- _Written request_
Please copy out the rows below unchanged, beginning at the line that contains "Whistleblowing (549, 2346)" and stopping after the last row.

- _Dataset rows_
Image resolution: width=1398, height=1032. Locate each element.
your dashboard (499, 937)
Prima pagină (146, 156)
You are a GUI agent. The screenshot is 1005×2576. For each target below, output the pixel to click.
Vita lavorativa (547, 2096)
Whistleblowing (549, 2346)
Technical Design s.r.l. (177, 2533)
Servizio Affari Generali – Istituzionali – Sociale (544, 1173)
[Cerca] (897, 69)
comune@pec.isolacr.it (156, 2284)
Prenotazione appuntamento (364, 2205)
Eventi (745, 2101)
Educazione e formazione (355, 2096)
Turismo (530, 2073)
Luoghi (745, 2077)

- _Exercise solution_
Whistleblowing (549, 2346)
Technical Design s.r.l. (177, 2533)
Servizio Affari Generali – Istituzionali – Sociale (544, 1173)
[Cerca] (897, 69)
comune@pec.isolacr.it (156, 2284)
Prenotazione appuntamento (364, 2205)
Eventi (745, 2101)
Educazione e formazione (355, 2096)
Turismo (530, 2073)
Luoghi (745, 2077)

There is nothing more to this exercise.